With the advent of cheap bio-tech, the big hospitals of yesteryear had given way to cheap bio-tech repair centers and the exclusive full-service medical resorts the wealthy enjoyed access to.

“Ready to go?” Curtweather asked.

“One second,” Ai said, spying her target emerging from one of the empty service rooms.

“Excuse me, are you an employee here?,” she asked, catching the orderlies attention. The woman was old, and not especially well off given how few cosmetic alterations her bio-tech provided.

“Take any billing complaints up with the head office,” the woman said.

“It’s not a complaint,” Ai said. “The box with my belongings popped open when I went to pay.”

“That’s what they usually do,” the woman said.

“Except it didn’t take my payment,” Ai said. “So I was wondering if I deposit the money through you?”

“Why?” the woman asked.

“Because I know how flakey hospitals can be,” Ai said.. “If your parent corp doesn’t get their money, they’ll put a blacklist on my account, and I don’t have the money to get that removed.”

“You’re a cop though?” the woman asked.

“I am but they don’t let us shoot the kind of people I’d need to if I wanted to get a medi-corp off my back.”

It was a joke but both Ai and the woman exchanged a longing look for homicide to be a viable alternative in that case. With a nod, Ai transferred the fee into Khalindi Sensivana’s account with a little extra added as a ‘Service Fee’.

And the plan here is what exactly?” Zai asked

Always good to have friendly contacts in unexpected places,” Ai said.

What if she pockets the whole fee?” Zai asked.

Then I’ve got a little bit of corruption to hold over her,” Ai said. “That’s almost better than a friend.

The trip back to the station was free of any more NME attacks. No surprise there, berserk bio-monsters didn’t appear that frequently.
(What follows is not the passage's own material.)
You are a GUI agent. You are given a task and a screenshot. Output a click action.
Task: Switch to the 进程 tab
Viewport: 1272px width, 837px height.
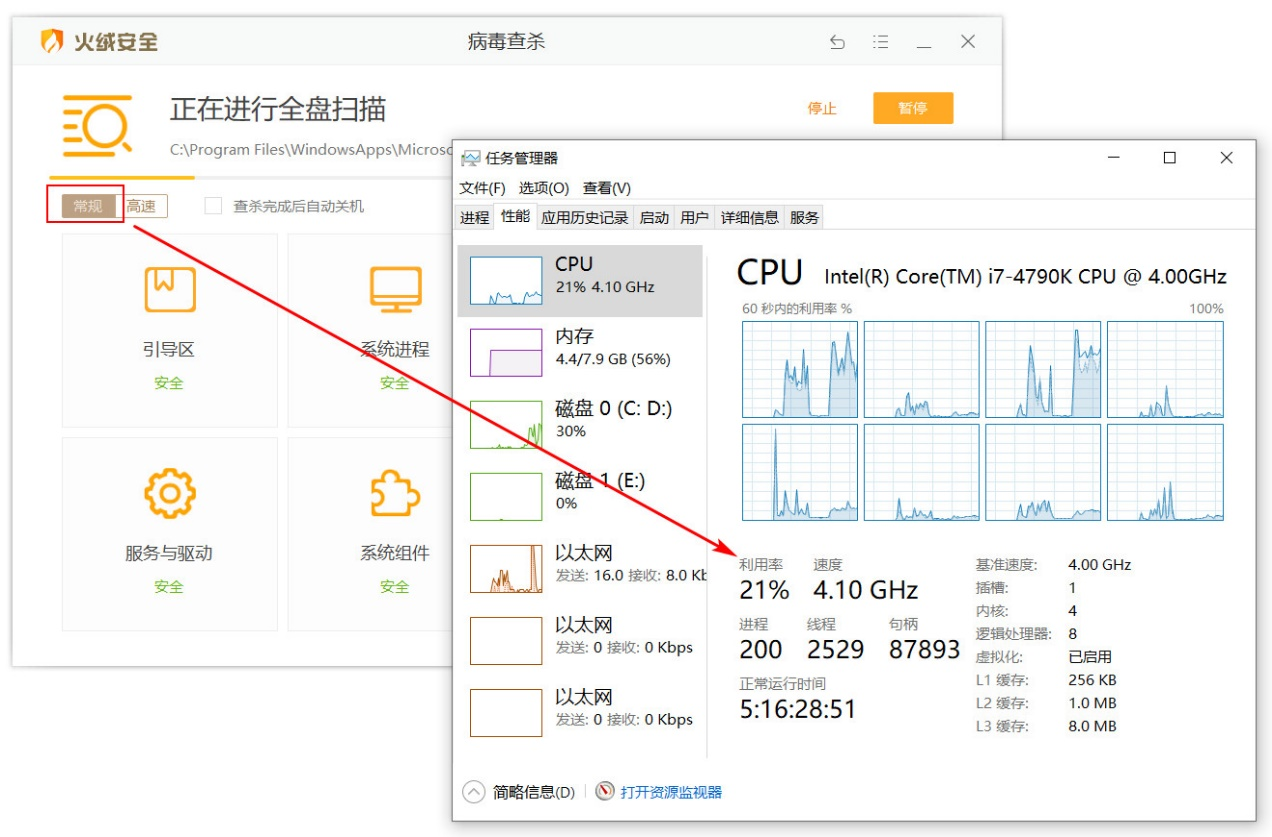coord(474,217)
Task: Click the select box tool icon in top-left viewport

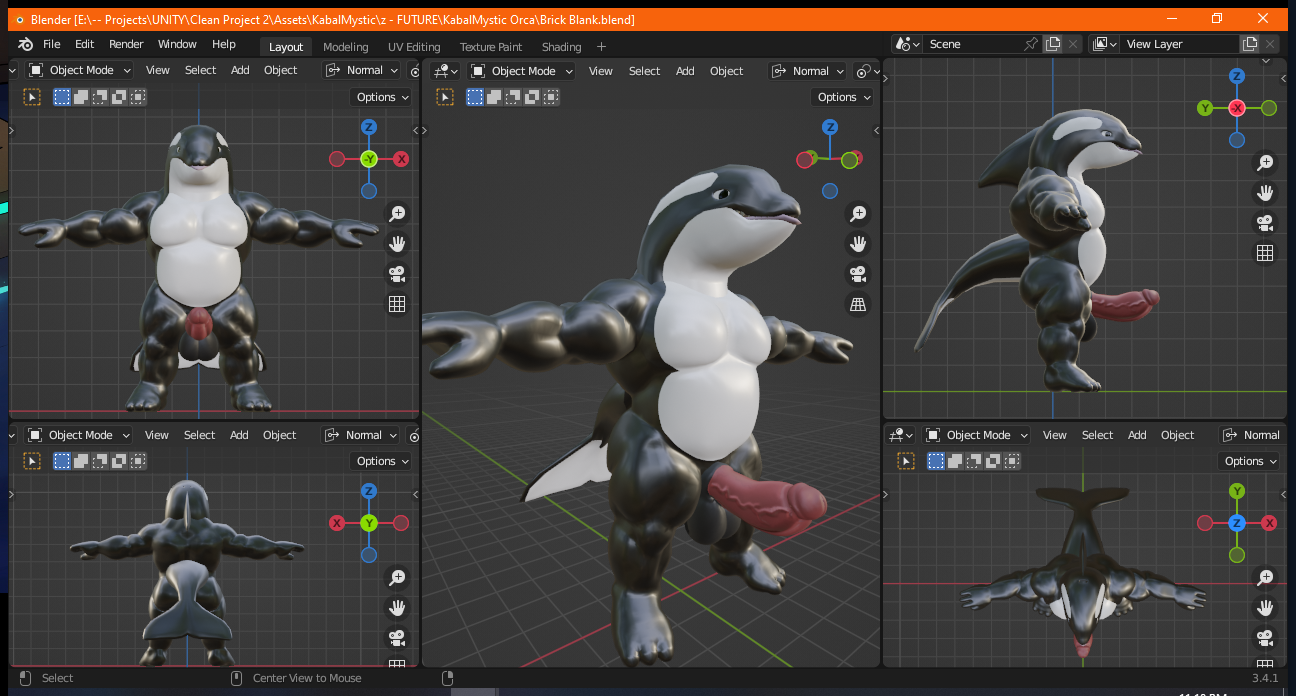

Ai spent the trip back pretending to listen to Curtweather’s deliberately horrible advice on how to approach her first after-incident report to their Captain. With her spare attention, she scoured the news feeds looking for references to herself in the reports on the NME attack, and any data she could collect on the Black Valkyries.

They were a mystery to everyone else, but that didn’t mean they had to be a mystery to her.

Ai was in the middle of parsing a report on the incident she’d been a part of, diving ever deeper into the fragmentary details that should have identified the woman who’d held her when she was injured when Curtweather jostled her shoulder.

“Get your head off the net, rookie, we’re here.”

In front of them a door with the words “Captain Grace James – GCPD Division 15” stood like the gate to a unique sort of hell.

“Greensmith, in. Curtweather, report to the Eye.” a heavy voice from inside the room said.

Ai entered as instructed and found her Captain waiting for her with a dour expression.

“Less than a week on the payroll and you’ve trashed one of our cruisers and hit our insurance with a major traumatic injury claim. Let’s talk about the wording on your resignation letter shall we?”